From d624fc663255971365953d6667a6f4b2242143be Mon Sep 17 00:00:00 2001
From: "Kim, Joo Hyuk" <beanskobe@gmail.com>
Date: Wed, 17 Jan 2024 07:59:42 +0900
Subject: [PATCH] Fix `NPE` when deserializing `@JsonAnySetter` field in
 `Throwable` (#4325)

---
 release-notes/VERSION-2.x                     |  3 ++
 .../deser/std/ThrowableDeserializer.java      | 51 +++++++++++++------
 .../exc/ExceptionWithAnySetter4316Test.java   | 31 +++++++++++
 3 files changed, 69 insertions(+), 16 deletions(-)
 create mode 100644 src/test/java/com/fasterxml/jackson/databind/exc/ExceptionWithAnySetter4316Test.java

diff --git a/release-notes/VERSION-2.x b/release-notes/VERSION-2.x
index adc027f31c..7ecf6f47c2 100644
--- a/release-notes/VERSION-2.x
+++ b/release-notes/VERSION-2.x
@@ -14,6 +14,9 @@ Project: jackson-databind
 #4303: `ObjectReader` is not serializable if it's configured for polymorphism
  (reported by @asardaes)
  (fix contributed by Joo-Hyuk K)
+#4316: NPE when deserializing `JsonAnySetter` in `Throwable`
+ (reported by @jpraet)
+ (fix contributed by Joo-Hyuk K)
 
 2.16.1 (24-Dec-2023)
 
diff --git a/src/main/java/com/fasterxml/jackson/databind/deser/std/ThrowableDeserializer.java b/src/main/java/com/fasterxml/jackson/databind/deser/std/ThrowableDeserializer.java
index eafb470f35..93d463ec2c 100644
--- a/src/main/java/com/fasterxml/jackson/databind/deser/std/ThrowableDeserializer.java
+++ b/src/main/java/com/fasterxml/jackson/databind/deser/std/ThrowableDeserializer.java
@@ -129,11 +129,8 @@ public Object deserializeFromObject(JsonParser p, DeserializationContext ctxt) t
             //    should ideally mangle property names.
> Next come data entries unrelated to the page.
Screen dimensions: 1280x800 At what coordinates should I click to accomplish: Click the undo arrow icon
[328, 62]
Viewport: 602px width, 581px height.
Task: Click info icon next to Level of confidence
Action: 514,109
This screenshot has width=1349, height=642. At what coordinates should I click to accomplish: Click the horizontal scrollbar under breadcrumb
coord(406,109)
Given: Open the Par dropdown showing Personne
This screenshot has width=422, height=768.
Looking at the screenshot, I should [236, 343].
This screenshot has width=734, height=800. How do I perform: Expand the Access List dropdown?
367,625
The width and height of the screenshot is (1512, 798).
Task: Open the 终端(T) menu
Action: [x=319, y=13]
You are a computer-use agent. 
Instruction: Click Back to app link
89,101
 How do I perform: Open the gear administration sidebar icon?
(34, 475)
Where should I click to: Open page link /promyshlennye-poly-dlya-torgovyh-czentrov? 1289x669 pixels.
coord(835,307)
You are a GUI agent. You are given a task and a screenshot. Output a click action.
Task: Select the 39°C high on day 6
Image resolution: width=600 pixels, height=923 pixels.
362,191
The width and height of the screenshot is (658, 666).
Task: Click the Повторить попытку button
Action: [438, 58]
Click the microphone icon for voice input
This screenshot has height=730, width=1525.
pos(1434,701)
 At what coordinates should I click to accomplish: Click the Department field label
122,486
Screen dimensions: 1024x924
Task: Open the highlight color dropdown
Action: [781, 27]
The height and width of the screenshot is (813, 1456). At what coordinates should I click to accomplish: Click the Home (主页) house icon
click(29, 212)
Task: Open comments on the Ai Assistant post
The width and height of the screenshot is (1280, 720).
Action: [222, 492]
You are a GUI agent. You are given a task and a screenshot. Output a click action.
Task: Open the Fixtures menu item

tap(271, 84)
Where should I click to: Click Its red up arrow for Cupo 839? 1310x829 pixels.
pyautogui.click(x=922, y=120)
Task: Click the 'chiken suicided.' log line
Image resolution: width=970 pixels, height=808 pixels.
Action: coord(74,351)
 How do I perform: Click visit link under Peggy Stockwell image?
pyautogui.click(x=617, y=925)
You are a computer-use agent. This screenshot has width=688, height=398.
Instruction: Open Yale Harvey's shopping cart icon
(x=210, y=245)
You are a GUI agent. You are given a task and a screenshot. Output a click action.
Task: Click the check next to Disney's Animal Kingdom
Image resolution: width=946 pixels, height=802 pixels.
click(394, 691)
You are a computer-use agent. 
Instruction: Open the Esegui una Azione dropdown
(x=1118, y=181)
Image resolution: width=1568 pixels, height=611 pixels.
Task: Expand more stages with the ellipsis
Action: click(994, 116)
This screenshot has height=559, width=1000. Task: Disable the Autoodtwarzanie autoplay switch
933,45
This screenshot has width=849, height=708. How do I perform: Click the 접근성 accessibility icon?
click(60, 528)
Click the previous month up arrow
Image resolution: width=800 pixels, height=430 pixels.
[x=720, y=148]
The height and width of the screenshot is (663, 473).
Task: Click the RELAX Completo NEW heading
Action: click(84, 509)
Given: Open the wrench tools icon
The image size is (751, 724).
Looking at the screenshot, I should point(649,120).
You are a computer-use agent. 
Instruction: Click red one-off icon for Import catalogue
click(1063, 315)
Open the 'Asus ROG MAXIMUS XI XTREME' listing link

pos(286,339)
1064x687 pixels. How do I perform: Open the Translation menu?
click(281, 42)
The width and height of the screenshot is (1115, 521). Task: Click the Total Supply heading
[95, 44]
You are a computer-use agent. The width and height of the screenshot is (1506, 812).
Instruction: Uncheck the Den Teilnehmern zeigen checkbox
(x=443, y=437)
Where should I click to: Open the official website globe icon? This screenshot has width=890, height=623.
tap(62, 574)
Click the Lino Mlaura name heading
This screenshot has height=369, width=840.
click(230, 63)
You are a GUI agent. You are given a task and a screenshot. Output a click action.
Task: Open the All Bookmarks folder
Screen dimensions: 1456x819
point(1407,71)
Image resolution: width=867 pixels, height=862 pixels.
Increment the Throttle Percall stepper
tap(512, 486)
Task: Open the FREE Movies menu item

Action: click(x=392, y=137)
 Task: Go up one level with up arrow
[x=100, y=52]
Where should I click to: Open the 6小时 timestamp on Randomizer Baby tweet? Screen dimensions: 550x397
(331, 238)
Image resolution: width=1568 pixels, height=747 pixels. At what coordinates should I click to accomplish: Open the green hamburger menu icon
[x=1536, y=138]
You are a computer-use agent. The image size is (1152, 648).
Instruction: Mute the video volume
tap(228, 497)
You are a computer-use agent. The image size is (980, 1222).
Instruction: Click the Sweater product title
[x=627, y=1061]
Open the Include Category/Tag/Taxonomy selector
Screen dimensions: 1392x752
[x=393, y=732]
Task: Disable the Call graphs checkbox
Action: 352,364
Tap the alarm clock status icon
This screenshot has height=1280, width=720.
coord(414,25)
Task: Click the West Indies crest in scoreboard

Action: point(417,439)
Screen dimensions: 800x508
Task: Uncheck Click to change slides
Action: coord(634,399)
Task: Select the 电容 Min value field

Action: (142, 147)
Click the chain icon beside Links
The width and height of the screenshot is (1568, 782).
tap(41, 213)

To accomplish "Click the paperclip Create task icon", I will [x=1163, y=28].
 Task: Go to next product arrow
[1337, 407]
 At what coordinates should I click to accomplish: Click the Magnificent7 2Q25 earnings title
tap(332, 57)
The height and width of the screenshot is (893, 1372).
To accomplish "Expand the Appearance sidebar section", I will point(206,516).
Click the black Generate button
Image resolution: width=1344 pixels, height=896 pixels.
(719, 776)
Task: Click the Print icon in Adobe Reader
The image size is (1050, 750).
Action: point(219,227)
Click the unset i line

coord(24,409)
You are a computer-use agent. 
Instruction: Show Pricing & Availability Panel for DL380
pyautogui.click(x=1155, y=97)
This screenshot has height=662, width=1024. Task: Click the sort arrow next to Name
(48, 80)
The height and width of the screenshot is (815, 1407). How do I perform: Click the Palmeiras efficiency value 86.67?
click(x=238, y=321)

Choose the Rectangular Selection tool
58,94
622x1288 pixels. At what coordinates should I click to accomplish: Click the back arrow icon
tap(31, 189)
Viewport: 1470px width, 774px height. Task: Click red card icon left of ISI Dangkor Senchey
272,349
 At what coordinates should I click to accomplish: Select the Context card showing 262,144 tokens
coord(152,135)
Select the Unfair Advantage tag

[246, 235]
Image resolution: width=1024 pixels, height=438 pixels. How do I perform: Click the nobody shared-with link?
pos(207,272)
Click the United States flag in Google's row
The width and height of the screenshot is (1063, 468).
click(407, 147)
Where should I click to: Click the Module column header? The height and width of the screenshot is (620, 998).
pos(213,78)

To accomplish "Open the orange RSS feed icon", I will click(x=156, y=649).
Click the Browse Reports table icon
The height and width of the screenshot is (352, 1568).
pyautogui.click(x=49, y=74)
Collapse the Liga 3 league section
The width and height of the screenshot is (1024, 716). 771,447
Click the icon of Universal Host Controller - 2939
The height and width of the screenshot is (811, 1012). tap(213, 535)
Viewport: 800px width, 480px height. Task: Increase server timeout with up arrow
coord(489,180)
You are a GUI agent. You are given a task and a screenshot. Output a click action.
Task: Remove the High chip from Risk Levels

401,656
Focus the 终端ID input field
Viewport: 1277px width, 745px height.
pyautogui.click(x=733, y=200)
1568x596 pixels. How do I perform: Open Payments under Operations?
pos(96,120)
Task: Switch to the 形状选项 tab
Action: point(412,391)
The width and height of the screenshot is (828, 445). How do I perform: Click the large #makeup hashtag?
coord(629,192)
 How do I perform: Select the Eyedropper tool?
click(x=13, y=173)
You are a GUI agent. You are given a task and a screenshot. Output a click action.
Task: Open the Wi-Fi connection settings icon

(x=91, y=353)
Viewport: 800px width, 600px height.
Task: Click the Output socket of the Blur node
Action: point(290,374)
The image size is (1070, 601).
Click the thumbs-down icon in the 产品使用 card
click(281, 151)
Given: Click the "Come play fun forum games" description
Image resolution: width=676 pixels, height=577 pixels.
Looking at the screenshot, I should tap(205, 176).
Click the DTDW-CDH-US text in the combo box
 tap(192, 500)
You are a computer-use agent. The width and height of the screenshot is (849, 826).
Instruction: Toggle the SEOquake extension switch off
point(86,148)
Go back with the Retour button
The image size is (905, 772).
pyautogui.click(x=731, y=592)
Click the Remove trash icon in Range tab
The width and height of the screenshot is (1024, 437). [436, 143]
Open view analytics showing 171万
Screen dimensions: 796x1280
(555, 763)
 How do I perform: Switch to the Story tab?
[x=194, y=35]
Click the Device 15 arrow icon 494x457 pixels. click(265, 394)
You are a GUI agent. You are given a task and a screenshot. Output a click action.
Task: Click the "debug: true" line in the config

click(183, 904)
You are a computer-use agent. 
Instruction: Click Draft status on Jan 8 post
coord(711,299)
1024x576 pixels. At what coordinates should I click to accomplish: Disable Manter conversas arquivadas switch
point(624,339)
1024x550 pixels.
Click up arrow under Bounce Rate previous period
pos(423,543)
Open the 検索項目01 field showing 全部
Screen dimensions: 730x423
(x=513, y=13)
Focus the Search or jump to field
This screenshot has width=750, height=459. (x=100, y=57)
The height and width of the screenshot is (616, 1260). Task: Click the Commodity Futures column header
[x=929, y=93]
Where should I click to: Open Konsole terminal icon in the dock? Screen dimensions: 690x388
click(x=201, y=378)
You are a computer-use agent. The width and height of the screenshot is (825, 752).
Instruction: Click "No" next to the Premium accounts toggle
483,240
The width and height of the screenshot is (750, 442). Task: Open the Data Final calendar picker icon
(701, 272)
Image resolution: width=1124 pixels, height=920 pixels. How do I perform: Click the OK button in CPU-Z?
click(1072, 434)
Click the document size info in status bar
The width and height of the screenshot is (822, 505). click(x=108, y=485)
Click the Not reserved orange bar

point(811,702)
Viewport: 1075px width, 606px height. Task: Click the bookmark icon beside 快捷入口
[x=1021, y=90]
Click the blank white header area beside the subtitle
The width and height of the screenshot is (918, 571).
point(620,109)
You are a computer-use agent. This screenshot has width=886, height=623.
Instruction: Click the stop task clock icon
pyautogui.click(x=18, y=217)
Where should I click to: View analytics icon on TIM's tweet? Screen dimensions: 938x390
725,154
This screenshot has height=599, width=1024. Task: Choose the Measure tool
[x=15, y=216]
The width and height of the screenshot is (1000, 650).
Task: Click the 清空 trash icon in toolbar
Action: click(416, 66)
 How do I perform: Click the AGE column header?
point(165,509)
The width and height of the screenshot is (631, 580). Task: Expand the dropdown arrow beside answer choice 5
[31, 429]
But for now let's cheat; works
             //    for case-changing although not for kebab/snake cases and "localizedMessage"
             if (PROP_NAME_MESSAGE.equalsIgnoreCase(propName)) {
-                if (hasStringCreator) {
-                    throwable = (Throwable) _valueInstantiator.createFromString(ctxt, p.getValueAsString());
-                    continue;
-                }
-                // fall through
+                throwable = _instantiate(ctxt, hasStringCreator, p.getValueAsString());
+                continue;
             }
 
             // Things marked as ignorable should not be passed to any setter
@@ -161,22 +158,13 @@ public Object deserializeFromObject(JsonParser p, DeserializationContext ctxt) t
                 p.skipChildren();
                 continue;
             }
+
             // Unknown: let's call handler method
             handleUnknownProperty(p, ctxt, throwable, propName);
         }
         // Sanity check: did we find "message"?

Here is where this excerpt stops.